- _WORK TO COMPLETE_:
1. In the text about John O'Sullivan, which company did he join in 2019?
2. Carry on the John O'Sullivan text from its final line.

- _TEXT SHOWN_:
John O'Sullivan is an Australian engineer.

Fourier transforms and WiFi

In 1977, John O'Sullivan, while working at the Dwingeloo Radio Observatory in the Netherlands, co-authored a paper in the Journal of the Optical Society of America titled "Image sharpness, Fourier optics, and redundant-spacing interferometry" with J. P. Hamaker, and J. E. Noordam. In this paper, they presented a technique for sharpening and improving picture clarity in radio astronomy images.

In the early 1990s, O'Sullivan led a team at the CSIRO which patented, in 1996, the use of a related technique for reducing multipath interference of radio signals transmitted for computer networking. This technology is a part of all recent WiFi implementations. As of April 2012, the CSIRO has earned over $430 million in royalties and settlements arising from the use of this patent as part of the 802.11 standards with as much as a billion dollars expected after further lawsuits against other parties.

O'Sullivan joined Morse Micro in 2019. The Sydney-based company is developing a Wi-Fi microprocessor, now known as Wi-Fi HaLow.

Qualification
1974 Doctor of Philosophy (Electrical Engineering), Sydney University 
1969 Bachelor of Engineering, H1, University Medal, Sydney University
1969 Sydney University Sports Blue (Hockey)

- _LISTED ENTRIES_:
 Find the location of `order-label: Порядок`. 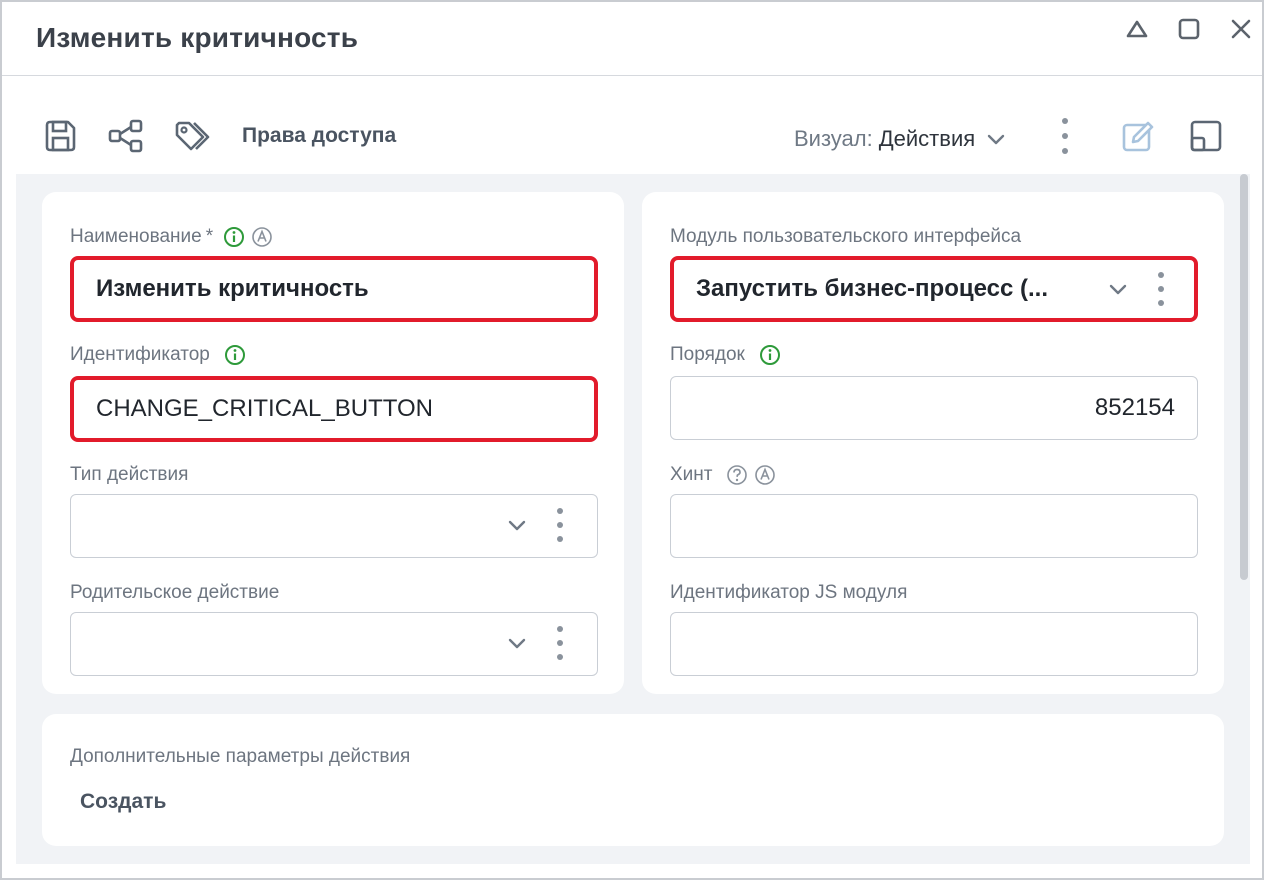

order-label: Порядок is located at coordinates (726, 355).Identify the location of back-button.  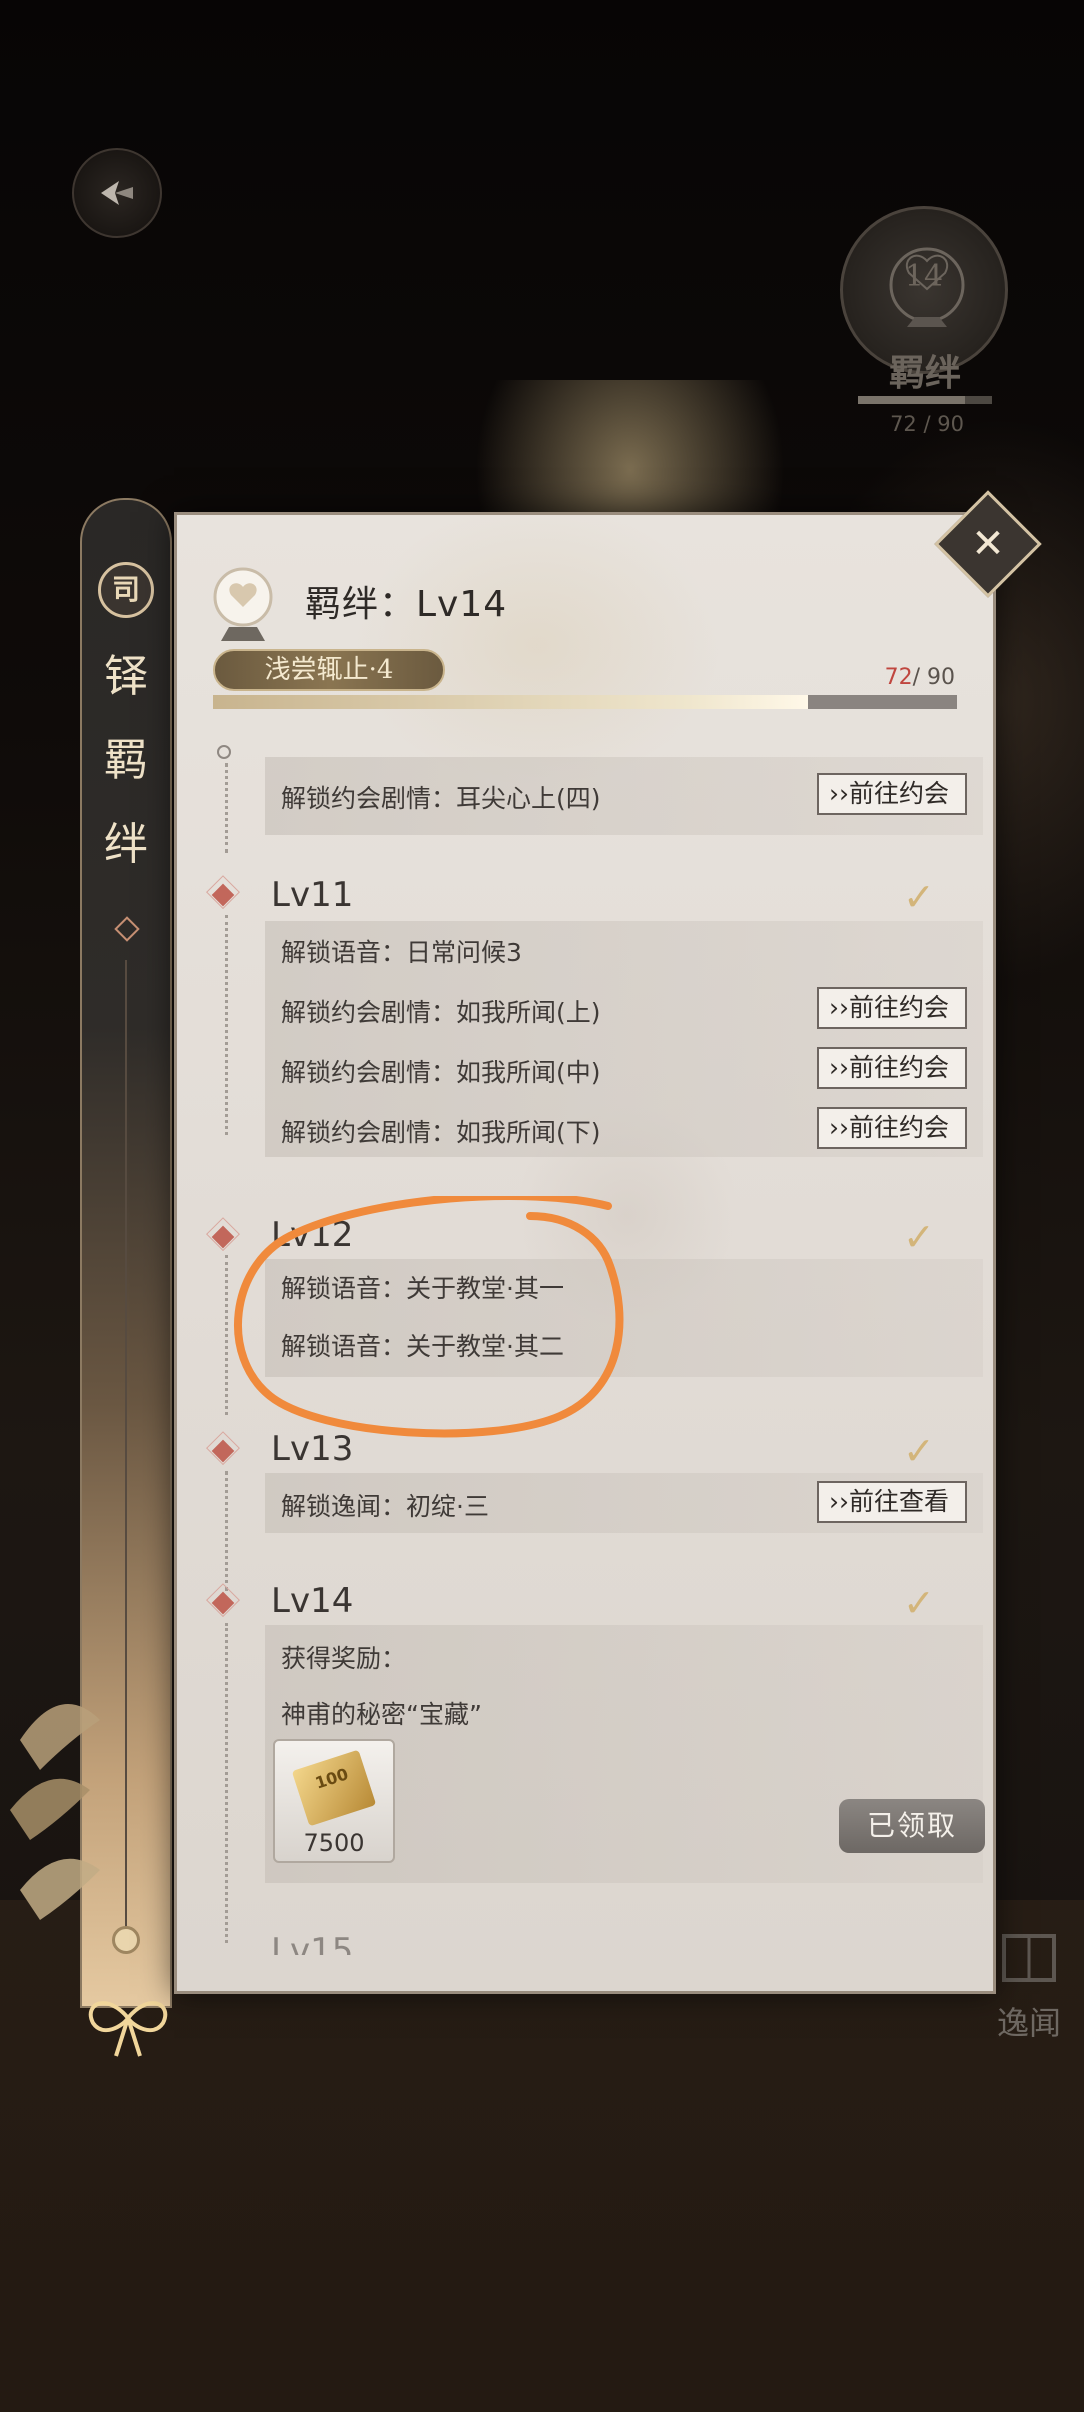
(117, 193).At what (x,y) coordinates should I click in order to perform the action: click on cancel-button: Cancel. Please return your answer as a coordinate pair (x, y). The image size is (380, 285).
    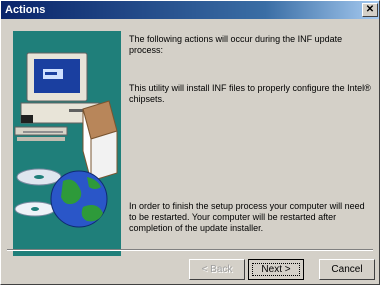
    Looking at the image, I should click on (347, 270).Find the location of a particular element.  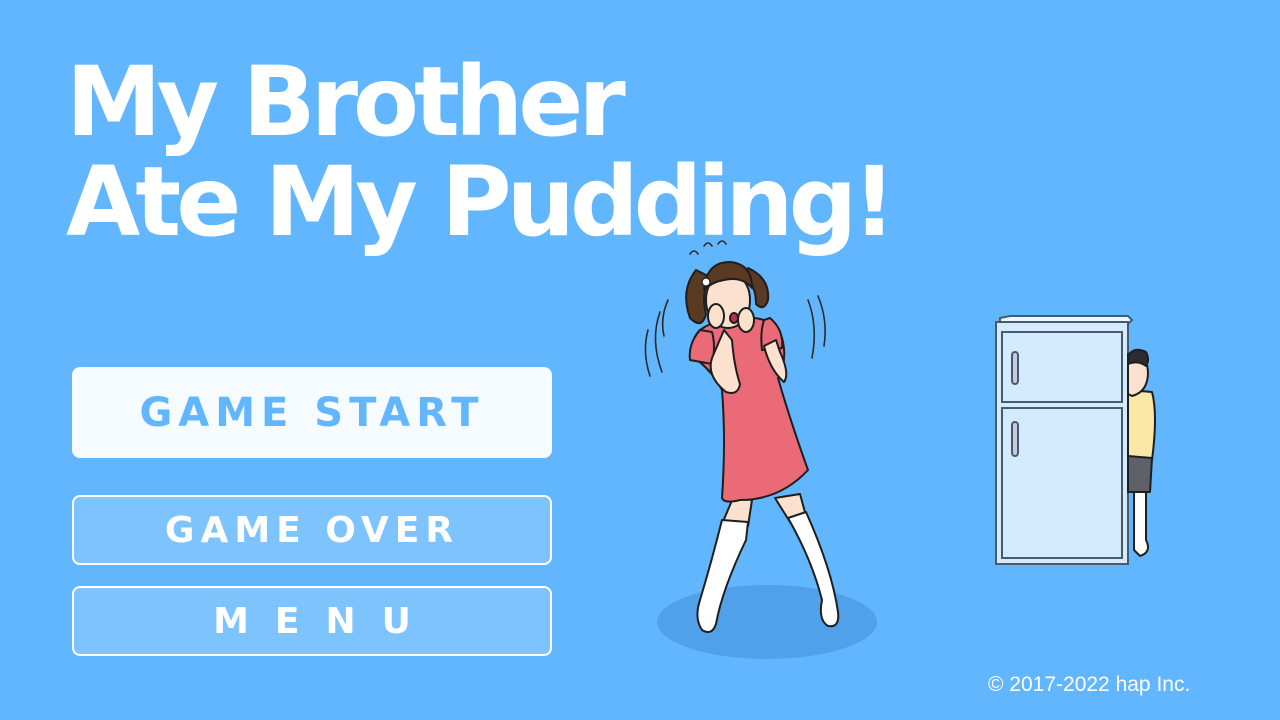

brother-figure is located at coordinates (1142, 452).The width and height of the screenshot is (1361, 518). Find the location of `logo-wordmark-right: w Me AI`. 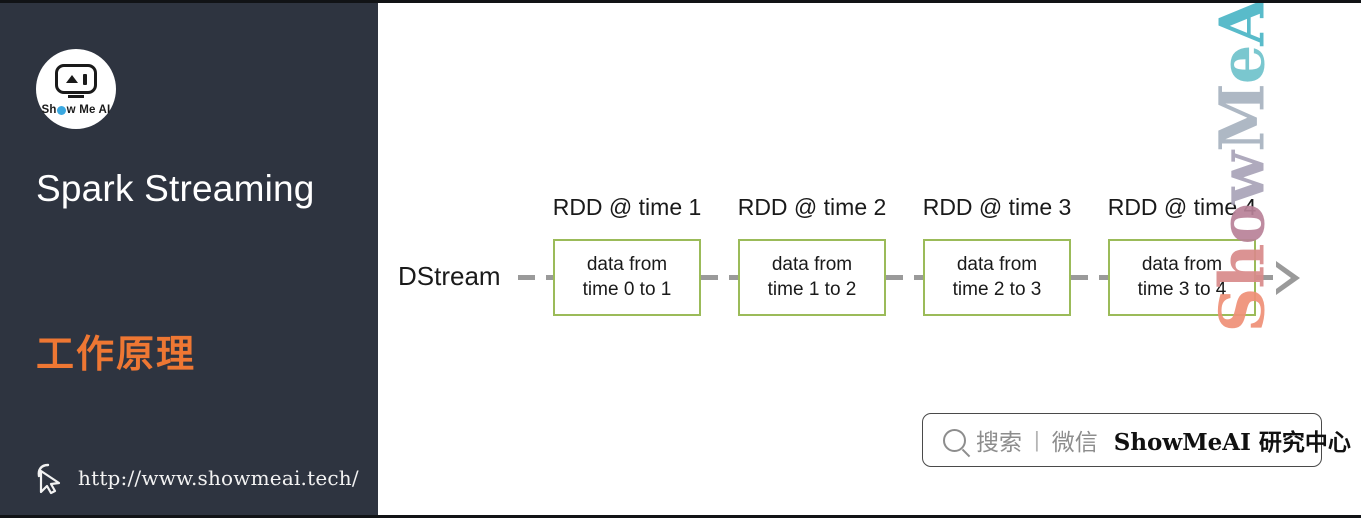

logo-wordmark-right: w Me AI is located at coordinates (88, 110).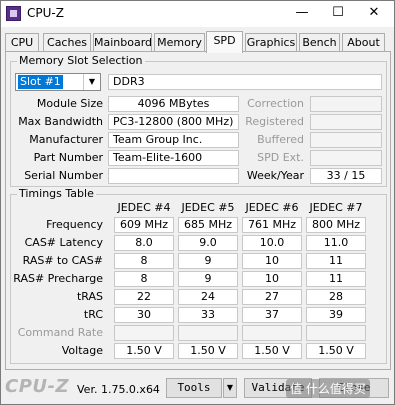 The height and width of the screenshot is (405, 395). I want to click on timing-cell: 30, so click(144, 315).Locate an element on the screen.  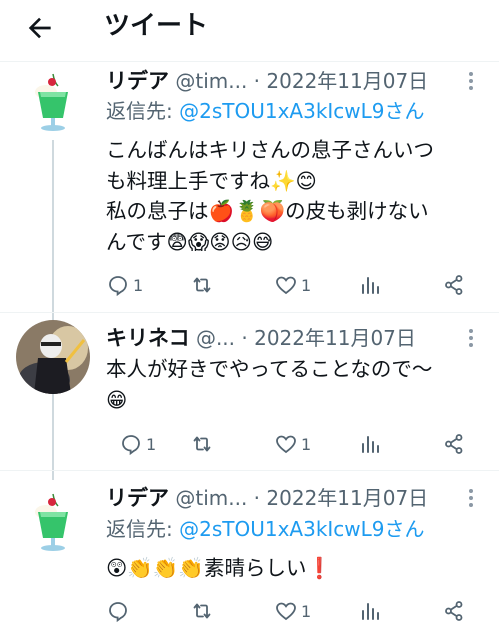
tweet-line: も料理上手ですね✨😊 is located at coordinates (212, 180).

- _ANSWERS TO EACH TASK_:
1. Morse Micro

2.
1967 Bachelor of Science, Sydney University

Career 
2017 The IEEE Masaru Ibuka Consumer Electronics Award (with David Skellern) "for pioneering contributions to high-speed wireless LAN technology."
2013 M A Sargent Medal
2012 The European Inventor Award 2012 awarded by European Patent Office for having "made the wireless LAN as fast and powerful as the cabled solutions of the time, and is the basis for the wireless networking technology (Wi-Fi) now used in billions of devices worldwide."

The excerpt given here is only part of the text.